*Assignment*: Find every line of the records that has "computer" and return it.

—————

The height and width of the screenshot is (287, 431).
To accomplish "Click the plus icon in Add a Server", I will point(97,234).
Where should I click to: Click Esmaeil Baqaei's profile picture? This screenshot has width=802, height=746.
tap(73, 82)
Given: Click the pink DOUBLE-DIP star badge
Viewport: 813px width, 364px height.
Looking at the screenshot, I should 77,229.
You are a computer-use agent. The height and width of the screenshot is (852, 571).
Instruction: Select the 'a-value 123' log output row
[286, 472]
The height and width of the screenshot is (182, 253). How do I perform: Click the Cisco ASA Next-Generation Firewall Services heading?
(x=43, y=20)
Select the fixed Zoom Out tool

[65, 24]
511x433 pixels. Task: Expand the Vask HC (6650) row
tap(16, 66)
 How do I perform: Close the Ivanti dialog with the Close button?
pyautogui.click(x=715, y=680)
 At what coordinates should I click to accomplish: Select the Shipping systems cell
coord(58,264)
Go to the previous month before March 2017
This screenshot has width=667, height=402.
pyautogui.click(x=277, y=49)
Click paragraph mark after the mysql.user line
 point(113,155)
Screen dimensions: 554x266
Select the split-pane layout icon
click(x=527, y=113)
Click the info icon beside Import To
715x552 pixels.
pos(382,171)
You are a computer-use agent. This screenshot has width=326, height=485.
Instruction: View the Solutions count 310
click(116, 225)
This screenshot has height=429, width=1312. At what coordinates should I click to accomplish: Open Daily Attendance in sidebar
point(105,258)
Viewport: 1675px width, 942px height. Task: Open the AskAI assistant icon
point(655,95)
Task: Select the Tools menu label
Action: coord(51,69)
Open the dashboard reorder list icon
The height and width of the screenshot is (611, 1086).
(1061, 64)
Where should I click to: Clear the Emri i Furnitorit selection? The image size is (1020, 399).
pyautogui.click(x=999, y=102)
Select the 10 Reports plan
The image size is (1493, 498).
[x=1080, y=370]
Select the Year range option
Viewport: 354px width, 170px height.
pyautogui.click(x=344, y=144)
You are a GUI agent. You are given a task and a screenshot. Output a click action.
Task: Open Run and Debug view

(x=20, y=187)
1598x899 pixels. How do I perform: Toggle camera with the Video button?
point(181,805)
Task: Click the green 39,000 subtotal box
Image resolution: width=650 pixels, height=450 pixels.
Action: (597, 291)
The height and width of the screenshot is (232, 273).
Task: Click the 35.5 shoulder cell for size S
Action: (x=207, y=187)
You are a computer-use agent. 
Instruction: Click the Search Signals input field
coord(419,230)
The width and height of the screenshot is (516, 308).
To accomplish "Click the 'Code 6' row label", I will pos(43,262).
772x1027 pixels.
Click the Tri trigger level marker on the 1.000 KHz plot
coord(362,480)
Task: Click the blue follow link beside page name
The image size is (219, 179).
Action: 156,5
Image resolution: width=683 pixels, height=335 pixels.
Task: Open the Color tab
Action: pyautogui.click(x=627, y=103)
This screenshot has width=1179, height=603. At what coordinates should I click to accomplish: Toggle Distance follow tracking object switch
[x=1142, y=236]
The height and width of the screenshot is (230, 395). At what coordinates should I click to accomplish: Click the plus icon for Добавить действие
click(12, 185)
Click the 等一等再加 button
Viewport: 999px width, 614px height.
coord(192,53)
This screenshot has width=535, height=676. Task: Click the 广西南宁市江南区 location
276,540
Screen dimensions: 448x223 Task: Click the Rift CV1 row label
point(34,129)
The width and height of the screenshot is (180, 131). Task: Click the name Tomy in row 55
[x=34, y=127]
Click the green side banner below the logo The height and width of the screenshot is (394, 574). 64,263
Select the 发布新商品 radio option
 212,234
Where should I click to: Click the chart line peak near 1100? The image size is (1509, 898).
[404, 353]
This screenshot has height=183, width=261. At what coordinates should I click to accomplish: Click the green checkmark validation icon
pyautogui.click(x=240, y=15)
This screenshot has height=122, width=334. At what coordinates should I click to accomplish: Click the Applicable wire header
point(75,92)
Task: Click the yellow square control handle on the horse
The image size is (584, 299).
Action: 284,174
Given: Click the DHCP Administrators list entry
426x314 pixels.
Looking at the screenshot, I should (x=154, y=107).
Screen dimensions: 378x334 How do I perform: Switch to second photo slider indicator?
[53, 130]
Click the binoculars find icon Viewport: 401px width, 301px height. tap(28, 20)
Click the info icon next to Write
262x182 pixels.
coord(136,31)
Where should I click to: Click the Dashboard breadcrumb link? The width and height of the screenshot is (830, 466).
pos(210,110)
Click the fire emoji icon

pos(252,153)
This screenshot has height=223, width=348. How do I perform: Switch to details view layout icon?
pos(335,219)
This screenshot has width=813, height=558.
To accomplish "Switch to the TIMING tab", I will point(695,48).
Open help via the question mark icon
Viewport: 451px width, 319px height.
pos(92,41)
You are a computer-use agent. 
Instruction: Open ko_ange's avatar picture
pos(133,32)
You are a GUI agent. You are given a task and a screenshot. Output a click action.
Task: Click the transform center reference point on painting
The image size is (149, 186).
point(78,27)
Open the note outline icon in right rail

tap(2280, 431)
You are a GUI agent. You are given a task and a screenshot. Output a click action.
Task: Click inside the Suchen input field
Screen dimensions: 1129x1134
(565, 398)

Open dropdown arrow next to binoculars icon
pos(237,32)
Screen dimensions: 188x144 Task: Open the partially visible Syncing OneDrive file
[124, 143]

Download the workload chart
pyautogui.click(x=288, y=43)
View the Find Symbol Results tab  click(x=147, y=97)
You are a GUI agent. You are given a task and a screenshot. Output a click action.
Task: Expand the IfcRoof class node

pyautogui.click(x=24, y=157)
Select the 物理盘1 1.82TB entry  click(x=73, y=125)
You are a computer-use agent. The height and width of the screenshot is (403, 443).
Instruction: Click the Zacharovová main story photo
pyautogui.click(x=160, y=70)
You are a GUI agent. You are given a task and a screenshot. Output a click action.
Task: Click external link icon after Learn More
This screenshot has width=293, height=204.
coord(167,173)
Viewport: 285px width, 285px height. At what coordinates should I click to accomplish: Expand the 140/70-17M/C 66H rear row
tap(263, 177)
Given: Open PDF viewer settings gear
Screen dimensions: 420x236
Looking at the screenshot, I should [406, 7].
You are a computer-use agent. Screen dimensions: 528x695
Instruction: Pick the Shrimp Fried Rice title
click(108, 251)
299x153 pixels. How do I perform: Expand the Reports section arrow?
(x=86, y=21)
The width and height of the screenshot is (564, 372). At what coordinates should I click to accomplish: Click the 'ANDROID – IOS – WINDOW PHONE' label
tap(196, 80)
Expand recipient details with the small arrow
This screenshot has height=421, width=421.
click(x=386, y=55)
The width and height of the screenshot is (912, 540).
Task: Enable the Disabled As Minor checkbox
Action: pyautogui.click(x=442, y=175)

—————

*Written reply*:
You are a computer-use agent. The height and width of the screenshot is (852, 571).
You are a computer-use agent. This screenshot has width=326, height=485.
You are a computer-use agent. 
You are a computer-use agent. 
You are a computer-use agent. The height and width of the screenshot is (403, 443).
You are a computer-use agent. Screen dimensions: 528x695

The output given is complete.